A breve nelle sale, il nuovo film di Scorsese è già uno dei più discussi.
Killers of the Flower Moon, il nuovo film di Martin Scorsese nonché il primo a riunire i due feticci del passato (Robert De Niro) e del presente (Leonardo Di Caprio) del regista, uscirà il 19 ottobre in tutte le sale. Noi lo abbiamo visto in anteprima e, nonostante il dibattito in essere sulla durata (ben 3 ore e 26 minuti), è un film scorrevole e per la sua portanza di significato si può definire il più “politico” dei film di Martin Scorsese.
Il tema, tratto dal romanzo Gli assassini della terra rossa di David Grann, a sua volta una storia vera, ha un chiaro intento di denuncia nei confronti dei soprusi subdoli e violenti inferti dai bianchi nei confronti dei nativi americani. La storia è del tutto non convenzionale: una tribù di pellerossa, gli Osage, si ritrovano sotto i piedi un importante giacimento di petrolio. Il momento è propizio perché siamo negli anni ’20 in Oklahoma e il petrolio è una fonte di ricchezza senza precedenti.
Contrariamente a come la storia statunitense ci ha insegnato, questa volta i nativi si attrezzano come meglio non potevano con un sistema di concessioni che permettesse loro di guadagnare come proprietari terrieri, sfruttando però l’avanguardia tecnologica di estrazione del petrolio inventata dai bianchi.
In pratica i latifondisti sono gli indiani e la manodopera è bianca. A questo punto si apre un nuovo scenario antitetico rispetto alla storia dei nativi, sempre sfruttati e oppressi fin dal 1492. Ora loro sono i ricchi proprietari e si godono i loro soldi a scapito degli altri. Ma questa situazione vacilla fin da subito, poiché i grandi uomini d’affari statunitensi, vuoi la corsa al dollaro, vuoi il razzismo dominante, non avrebbero permesso questo stato delle cose.
Inizia così un lungo processo di privazione subdola dei territori, giocando nelle zone d’ombra del diritto con matrimoni combinati tra bianchi e pellerossa per ereditare concessioni.
Burattinaio di questa pervasiva operazione è lo zio (o il re) William Hale (Robert De Niro) che crea una fitta rete di matrimoni tra Osage e suoi nipoti, tra cui Ernest Burkhart (Leonardo Di Caprio), che gli permetterà un giorno di mettere le mani su quei terreni così remunerativi.

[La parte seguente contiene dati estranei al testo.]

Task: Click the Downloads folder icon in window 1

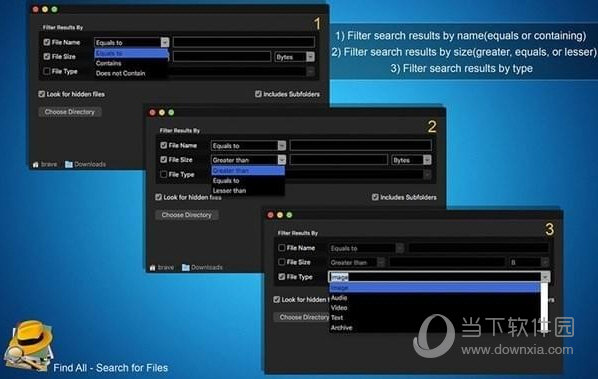Action: (x=69, y=164)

La situazione degenera in omicidi premeditati e nel tentativo di insabbiarli.
Si tratta di una forte presa di posizione di Martin Scorsese, uno dei registi più influenti della storia del cinema, che non solo denuncia i soprusi e gli omicidi inferti dai suoi amati Stati Uniti, ma lo fa mettendoci la faccia. Prende i suoi due attori simbolo e li distrugge, così come distrugge se stesso. Un film di denuncia sulla questione nativo-americana così potente non si vedeva dai tempi di Soldato Blu (1970). Con la determinante differenza che nel Far West il capitalismo è nella sua fase embrionale (dunque in Soldato Blu, i motivi del conflitto sono di carattere razziale e imperialistico), mentre nel film di Scorsese è il motivo principale dell’estinzione Osage.
Dal punto di vista estetico inoltre, Scorsese sembra aver reagito al modo di fare cinema di autori contemporanei. L’impressione è che abbia fatto sua la nuova forma estetica dei registi che ora dominano la scena hollywoodiana, su tutti Wes Anderson e Quentin Tarantino. Scorsese si dimostra un regista in continua evoluzione, sia nella forma sia nei generi (Shutter Island docet).
Scorsese è Raffaello che risponde e rielabora le influenze di Michelangelo e Leonardo.
Killers of the flower moon – regia di Martin Scorsese – Sceneggiatura Eric Roth e Martin Scorsese – Con: Leonardo Di Caprio, Robert De Niro, Lily Gladstone, Brandon Fraser, Jesse Plemons, Louis Cancelmi, Larry Sellers – Musica di Robbie Robertson – Prodotto da Apple Studios e Imperative Entertainment – Anno 2023 – Dal 19 ottobre nei cinema italiani.